Below, find the line containing "Screen dimensions: 532x400" and the line containing "757x532 pixels."; reproduce exactly those two and every line between them, omitting pictures.

» **Exercise inputs**:
- - -

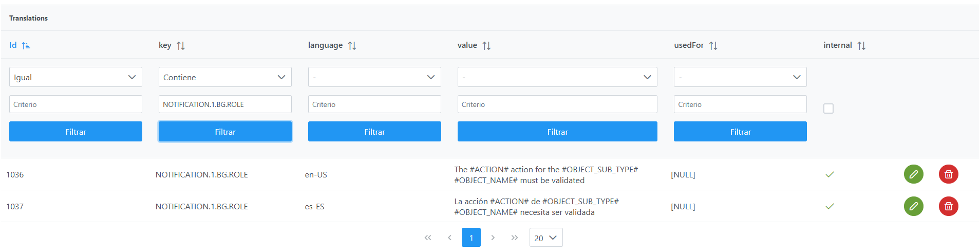Screen dimensions: 980x252
Task: Delete translation row 1037
Action: pyautogui.click(x=948, y=206)
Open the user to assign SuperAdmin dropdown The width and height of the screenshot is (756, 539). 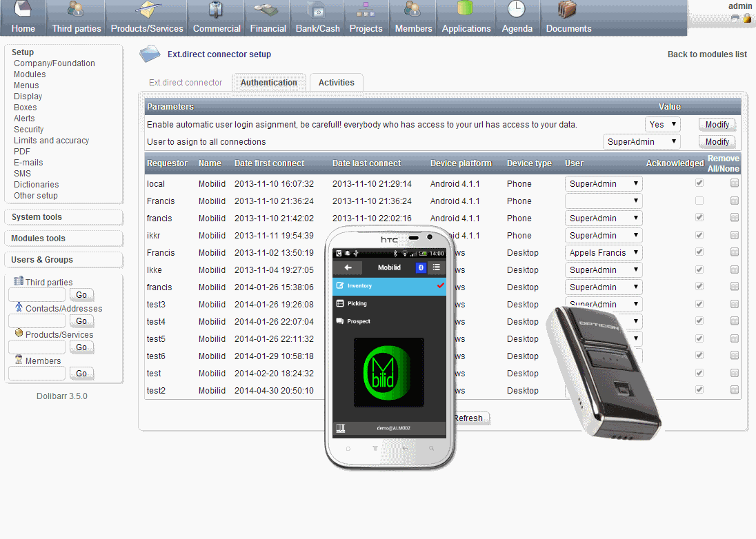641,141
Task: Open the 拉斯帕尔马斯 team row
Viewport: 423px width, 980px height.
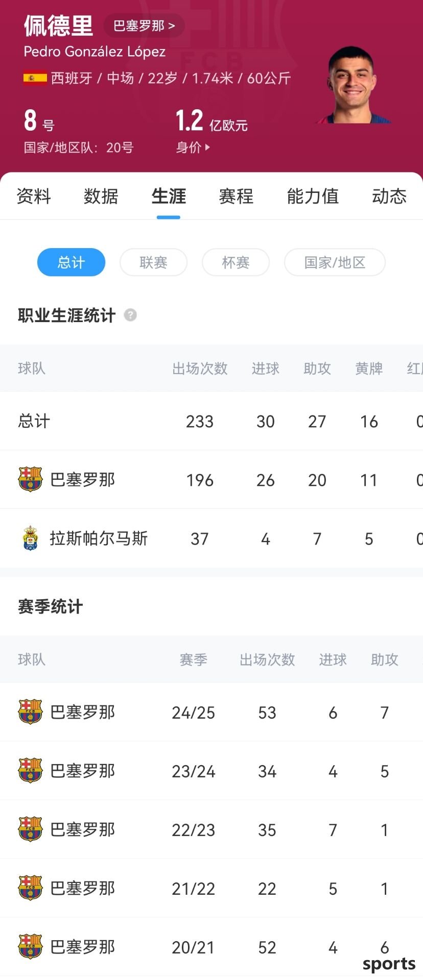Action: 212,538
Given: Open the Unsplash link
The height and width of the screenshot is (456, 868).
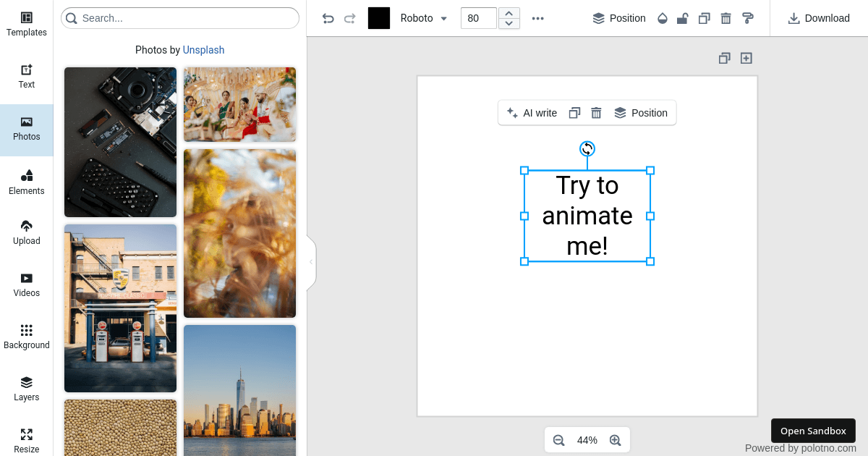Looking at the screenshot, I should click(x=203, y=50).
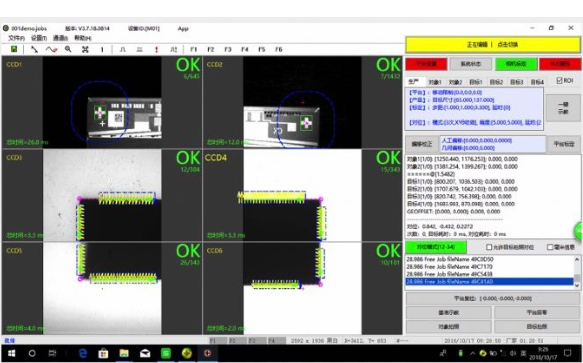Tick the checkbox beside the green 12-34 button
The width and height of the screenshot is (583, 363).
[489, 247]
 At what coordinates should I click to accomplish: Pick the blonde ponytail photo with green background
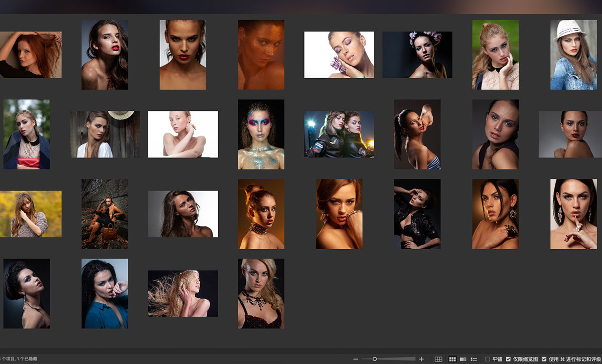(495, 55)
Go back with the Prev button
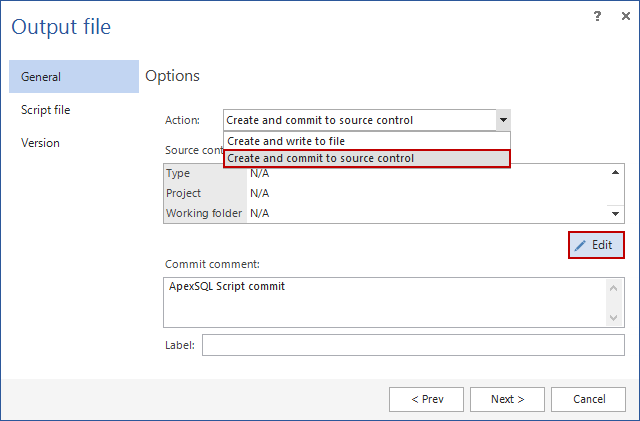This screenshot has height=421, width=640. (x=427, y=399)
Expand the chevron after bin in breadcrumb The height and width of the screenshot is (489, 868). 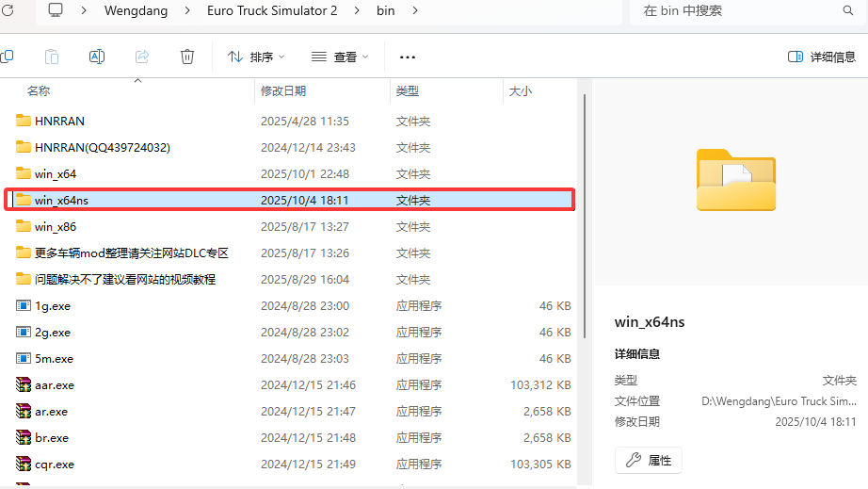[x=415, y=11]
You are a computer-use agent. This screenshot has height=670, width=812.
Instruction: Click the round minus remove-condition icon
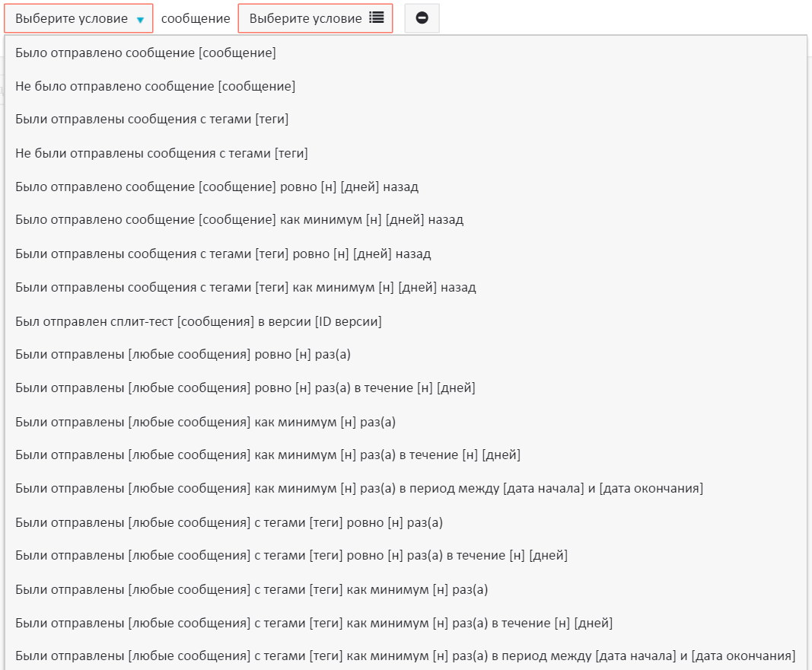pos(422,18)
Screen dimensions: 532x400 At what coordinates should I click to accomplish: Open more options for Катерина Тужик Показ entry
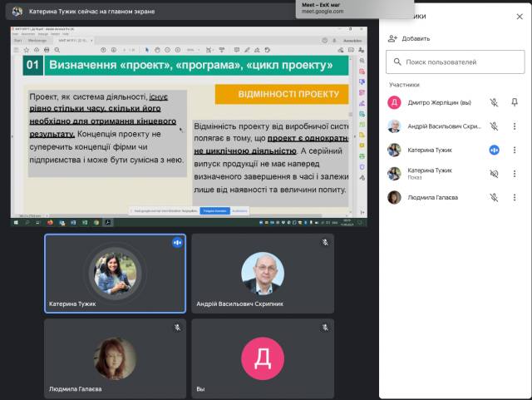pos(515,174)
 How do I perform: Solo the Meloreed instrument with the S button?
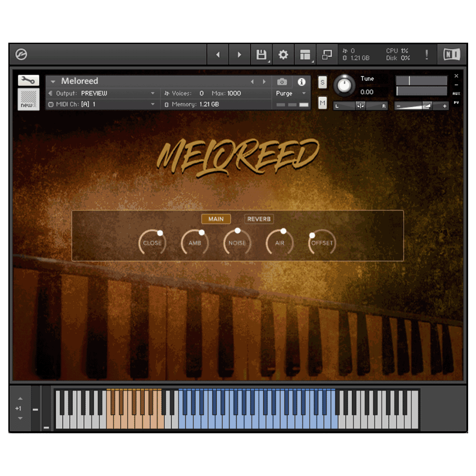pos(322,83)
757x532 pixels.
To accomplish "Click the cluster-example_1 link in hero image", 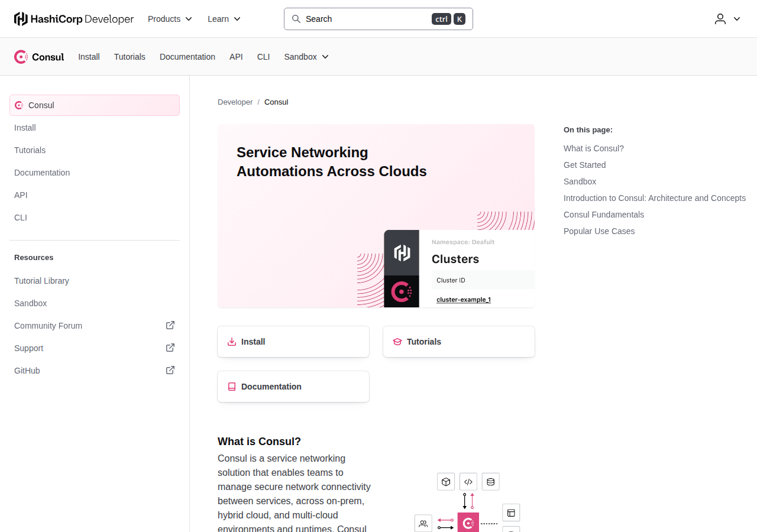I will (x=464, y=300).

- - -

» **Written response**:
Screen dimensions: 532x400 At what coordinates should I click to accomplish: Open more options for Катерина Тужик Показ entry
pos(515,174)
 How do I perform: Solo the Meloreed instrument with the S button?
pos(322,83)
757x532 pixels.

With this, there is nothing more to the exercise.